NAME
Unicode and ODF::lpOD (and XML::Twig)
SYNOPSIS
use ODF::lpOD_Helper ':chars'; # or qw/:chars :DEFAULT/
use feature 'unicode_strings';
INTRODUCTION
Once upon a time we thought Unicode forced us to fiddle with multiple bytes to handle "international" characters. That thinking came from low-level programing languages like C.
Perl saved us from that, but it took many years before everyone became a true believer and really understood the ramifications. Meanwhile lots of code and pod got written which in hindsight was misleading, confused, or wrong.
THE PERL UNICODE PARADIGM
- 1. *Decode* input data into abstract Perl characters as soon as possible after receiving it from outside of Perl (e.g. when reading a disk file).
-
- 2. The core application works only with Perl characters, paying no attention to encoding.
-
- 3. *Encode* Perl characters into output data as late as possible, just before sending the data out.
Ideally only the "edges" of the program (the parts which do I/O or interface to foreign subsystems) know or care about encoding. The parts which do touch binary octets should treat the data as opaque.
But sometimes data specifies its own encoding, such as in XML files. Then a parser has to be involved with decoding: Conceptually input is initially "decoded from ASCII" into abstract characters until a "encoding=..." spec is parsed, and then the decoder changed to what was specified. In practice there is no "decode from ASCII" function because Perl's internal representation for abstract characters "happens" be ASCII for those code-points, so nothing needs to be done. This is also why legacy scripts which never heard of Unicode still mostly work if the input data consists entirely of ASCII (or latin1).
ODF::lpOD
For historical reasons ODF::lpOD is incompatible with the above paradigm by default because every method encodes result strings (e.g. into UTF-8) before returning them to you, and attempts to decode strings you pass in before using them. Therefore, by default, you must work with binary rather than character strings; regex match, substr(), length(), etc. mis-behave with non-ASCII characters.

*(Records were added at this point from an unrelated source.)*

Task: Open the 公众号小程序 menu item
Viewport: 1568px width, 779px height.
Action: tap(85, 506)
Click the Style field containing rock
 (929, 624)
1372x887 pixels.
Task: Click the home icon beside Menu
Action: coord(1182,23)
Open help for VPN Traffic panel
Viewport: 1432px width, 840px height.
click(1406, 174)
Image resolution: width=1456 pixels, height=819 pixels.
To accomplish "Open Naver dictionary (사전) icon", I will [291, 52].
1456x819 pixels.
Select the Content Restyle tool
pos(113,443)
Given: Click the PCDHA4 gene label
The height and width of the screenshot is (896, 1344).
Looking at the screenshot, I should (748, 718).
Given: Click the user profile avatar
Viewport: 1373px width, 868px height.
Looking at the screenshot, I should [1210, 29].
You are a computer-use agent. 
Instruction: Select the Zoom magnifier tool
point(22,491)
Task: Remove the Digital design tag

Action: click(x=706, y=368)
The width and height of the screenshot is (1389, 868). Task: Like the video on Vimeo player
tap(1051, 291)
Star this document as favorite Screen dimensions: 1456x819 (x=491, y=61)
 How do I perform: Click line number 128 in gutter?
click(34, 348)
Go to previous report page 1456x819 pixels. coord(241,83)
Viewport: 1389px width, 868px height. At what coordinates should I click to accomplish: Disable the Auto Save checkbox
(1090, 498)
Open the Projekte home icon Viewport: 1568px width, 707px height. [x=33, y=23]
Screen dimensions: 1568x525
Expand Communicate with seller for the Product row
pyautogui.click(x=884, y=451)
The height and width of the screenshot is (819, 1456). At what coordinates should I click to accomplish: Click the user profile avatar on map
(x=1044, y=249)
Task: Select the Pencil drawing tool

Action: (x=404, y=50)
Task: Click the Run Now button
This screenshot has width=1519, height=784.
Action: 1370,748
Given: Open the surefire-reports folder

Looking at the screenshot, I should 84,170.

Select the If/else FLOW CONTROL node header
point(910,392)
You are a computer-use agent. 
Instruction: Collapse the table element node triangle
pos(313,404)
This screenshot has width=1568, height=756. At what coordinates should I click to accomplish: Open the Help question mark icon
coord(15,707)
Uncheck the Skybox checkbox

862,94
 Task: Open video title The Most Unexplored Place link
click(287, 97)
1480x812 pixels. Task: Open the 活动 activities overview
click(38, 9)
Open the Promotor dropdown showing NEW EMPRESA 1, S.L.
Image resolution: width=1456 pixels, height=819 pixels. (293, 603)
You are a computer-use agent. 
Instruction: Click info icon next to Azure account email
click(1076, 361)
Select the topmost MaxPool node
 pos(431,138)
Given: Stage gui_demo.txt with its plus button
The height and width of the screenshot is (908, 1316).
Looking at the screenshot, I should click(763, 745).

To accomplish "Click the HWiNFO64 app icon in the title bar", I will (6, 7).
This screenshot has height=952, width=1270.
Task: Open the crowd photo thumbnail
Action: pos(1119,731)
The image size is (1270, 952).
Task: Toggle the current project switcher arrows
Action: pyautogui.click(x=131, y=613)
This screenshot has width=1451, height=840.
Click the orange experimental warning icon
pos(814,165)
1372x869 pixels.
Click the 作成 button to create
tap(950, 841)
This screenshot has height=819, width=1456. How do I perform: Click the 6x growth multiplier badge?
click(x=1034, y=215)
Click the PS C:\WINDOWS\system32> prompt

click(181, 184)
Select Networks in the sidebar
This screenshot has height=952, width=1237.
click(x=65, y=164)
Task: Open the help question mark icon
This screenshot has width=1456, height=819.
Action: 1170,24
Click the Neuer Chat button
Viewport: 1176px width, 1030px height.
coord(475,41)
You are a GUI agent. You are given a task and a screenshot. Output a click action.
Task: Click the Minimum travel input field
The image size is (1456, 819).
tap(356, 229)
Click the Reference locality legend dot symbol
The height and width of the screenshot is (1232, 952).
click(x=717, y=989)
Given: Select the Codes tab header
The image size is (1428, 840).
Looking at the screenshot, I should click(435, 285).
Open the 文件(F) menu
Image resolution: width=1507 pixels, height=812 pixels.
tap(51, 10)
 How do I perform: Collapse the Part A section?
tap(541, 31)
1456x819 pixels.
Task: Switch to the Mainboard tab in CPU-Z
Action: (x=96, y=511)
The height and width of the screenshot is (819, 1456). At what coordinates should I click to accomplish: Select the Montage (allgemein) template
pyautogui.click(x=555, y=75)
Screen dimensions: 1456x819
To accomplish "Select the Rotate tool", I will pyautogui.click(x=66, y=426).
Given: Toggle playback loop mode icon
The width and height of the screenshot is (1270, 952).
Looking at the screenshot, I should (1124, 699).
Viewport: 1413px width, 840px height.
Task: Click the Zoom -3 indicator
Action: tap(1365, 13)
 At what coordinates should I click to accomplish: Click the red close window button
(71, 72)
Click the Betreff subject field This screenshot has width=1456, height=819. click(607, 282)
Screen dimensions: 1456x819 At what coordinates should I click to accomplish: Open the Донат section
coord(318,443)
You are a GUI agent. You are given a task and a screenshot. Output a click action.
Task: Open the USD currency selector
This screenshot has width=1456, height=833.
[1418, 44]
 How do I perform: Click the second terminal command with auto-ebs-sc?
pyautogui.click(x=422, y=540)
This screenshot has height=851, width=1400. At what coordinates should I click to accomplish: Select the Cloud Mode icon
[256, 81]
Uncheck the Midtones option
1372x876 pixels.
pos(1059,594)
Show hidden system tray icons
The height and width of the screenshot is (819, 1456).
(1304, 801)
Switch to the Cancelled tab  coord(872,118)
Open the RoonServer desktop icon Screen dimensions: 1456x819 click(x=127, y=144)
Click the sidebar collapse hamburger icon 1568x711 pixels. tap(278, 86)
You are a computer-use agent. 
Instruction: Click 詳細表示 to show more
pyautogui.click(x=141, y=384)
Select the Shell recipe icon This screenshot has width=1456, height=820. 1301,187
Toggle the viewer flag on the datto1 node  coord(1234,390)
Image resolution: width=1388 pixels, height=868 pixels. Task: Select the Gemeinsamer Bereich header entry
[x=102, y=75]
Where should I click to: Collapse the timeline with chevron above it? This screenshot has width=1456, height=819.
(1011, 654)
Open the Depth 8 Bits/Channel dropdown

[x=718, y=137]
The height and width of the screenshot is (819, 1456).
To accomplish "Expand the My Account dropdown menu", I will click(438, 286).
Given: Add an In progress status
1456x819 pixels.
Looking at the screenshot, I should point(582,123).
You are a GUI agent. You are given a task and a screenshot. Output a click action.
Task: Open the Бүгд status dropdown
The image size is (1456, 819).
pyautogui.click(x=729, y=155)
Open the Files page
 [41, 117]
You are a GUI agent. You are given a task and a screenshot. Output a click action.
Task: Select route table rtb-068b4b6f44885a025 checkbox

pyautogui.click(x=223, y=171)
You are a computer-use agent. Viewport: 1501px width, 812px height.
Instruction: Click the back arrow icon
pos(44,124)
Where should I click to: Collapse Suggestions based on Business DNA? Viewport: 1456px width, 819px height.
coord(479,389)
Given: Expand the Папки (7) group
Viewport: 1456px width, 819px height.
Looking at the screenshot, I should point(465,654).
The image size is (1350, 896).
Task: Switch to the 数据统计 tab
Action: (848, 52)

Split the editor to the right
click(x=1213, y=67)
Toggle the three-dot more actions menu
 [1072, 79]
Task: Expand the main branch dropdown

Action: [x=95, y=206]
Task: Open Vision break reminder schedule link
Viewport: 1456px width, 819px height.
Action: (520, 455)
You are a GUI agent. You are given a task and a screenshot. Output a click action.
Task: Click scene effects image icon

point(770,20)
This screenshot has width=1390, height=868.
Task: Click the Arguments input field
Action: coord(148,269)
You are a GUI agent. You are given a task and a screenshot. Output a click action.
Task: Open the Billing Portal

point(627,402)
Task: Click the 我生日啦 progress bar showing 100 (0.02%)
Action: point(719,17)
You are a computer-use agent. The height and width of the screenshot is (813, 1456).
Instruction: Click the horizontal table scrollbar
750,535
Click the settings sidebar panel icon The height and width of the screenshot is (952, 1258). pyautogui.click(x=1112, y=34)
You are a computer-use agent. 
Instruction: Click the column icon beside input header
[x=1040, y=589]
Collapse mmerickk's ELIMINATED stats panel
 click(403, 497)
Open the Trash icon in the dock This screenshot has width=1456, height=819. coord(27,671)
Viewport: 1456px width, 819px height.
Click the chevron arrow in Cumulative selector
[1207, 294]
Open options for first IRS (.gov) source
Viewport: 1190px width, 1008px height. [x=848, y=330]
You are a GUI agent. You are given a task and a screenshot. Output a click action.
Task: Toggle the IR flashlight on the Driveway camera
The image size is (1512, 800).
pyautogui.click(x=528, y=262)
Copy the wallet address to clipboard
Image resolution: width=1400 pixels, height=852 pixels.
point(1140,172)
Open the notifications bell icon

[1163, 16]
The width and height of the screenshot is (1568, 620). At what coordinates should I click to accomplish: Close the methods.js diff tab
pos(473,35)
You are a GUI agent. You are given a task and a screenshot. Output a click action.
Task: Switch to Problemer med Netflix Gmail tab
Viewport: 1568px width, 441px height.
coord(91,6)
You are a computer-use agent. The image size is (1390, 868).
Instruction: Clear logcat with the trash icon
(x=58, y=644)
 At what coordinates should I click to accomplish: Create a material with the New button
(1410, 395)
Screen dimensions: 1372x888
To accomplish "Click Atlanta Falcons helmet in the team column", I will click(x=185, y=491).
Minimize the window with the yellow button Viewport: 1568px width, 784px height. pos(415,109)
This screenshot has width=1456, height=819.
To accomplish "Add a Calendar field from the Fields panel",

use ODF::lpOD_Helper ':chars'; disables ODF::lpOD's internal encoding and decoding, and then methods speak and listen in characters, not octets.
Additionally, you should use feature 'unicode_strings'; to disable legacy Perl behavior which might not treat character strings properly (see 'unicode_strings' in 'perldoc feature').
XML::Twig & XML::Parser
Their docs sometimes wrongly say "results are returned UTF-8 encoded", when the results are actually plain (abstract) Perl characters with no visible encoding; you must not try to decode
them (since they are not encoded), and should encode
them before writing to disk or terminal.
That language dates from early confusion where Perl's internal character-string machinery was conflated with application level encode/decode, which is abstract (see perldoc utf8
).
WHAT DOES THIS MEAN?
If the above seems bewildering, you are not alone; but understanding Perl character handling is essential to making your programs work around the world.
The official documentation is 'man perlunicode' and 'man perlunitut' and all their references. Those docs include some Perl internals and discuss how Perl remains compatible with old scripts. They can be daunting on first read.
So here is yet another introduction to the subject:
A character is an abstract thing defined only by it's Unicode code point, which is a number between 0 and 1,114,112. Obviously Perl must represent characters somehow in memory, but you do not care how because Perl *character* strings behave as a sequence of those abstract entities called characters, each of length 1, regardless of their internal representation. Internally, Perl represents some characters as a single byte (aka octet) and some as multiple bytes, but this is invisible to Perl code.
The ONLY time your program must know how characters are stored is when communicating with the world outside of Perl, when the actual representation must be known. When reading input from disk or network, the program must use decode
to convert from the external representation (which you specify) to Perl's internal representation (which you don't know); and use encode
when writing to disk or network to convert from Perl's internal rep to the appropriate external representation (which you specify). The encoding(...)
option to open
and binmode
make Perl's I/O system do the decode/encode for you.
Encoded data (the "external representation") is stored by Perl in "binary" strings, which behave as a simple sequence of octets instead of abstract characters. Operations like length()
and substr()
count octets individually. Internally, Perl keeps track of which strings hold binary data[*] and makes those strings behave this way.
The difference is that with *character* strings, the octets stored are determined by Perl using its internal system which you don't know; the individual octets are not accessible except via back doors.
Before Perl implemented Unicode all strings were "binary", which was okay because all characters were represented as single octets (ASCII or latin1). Nowadays there are two species of strings, and they must always be kept apart. Inter-species marriage (for example concatenation) will yield wrong results.
By the way, encode and decode are very fast when the UTF-8 encoding is used because Perl often uses UTF-8 as it's internal representation, in which case there's nothing to do. However you still must perform the encode
& decode
operations so that Perl will know which strings represent abstract characters and which represent binary octets.
Finally, you have probably noticed that programs work fine without decode/encode if the data only contains ASCII. This is because Perl's internal representation of ASCII characters is the same as their external representation, and so encode/decode are essentially no-ops for ASCII characters.
[*] Perl actually does the opposite: It keeps track of which strings might contain characters represented as multiple octets, and therefore operations like length()
etc. can not just count octets. All other strings use the (faster) "binary" behavior, which is correct for actual binary as well as characters which Perl represents as single octets. See "UTF8 flag" in perlunifaq
. These are invisible details of Perl's internal workings, which your program should not take into account if it follows the rules outlined here.
(END)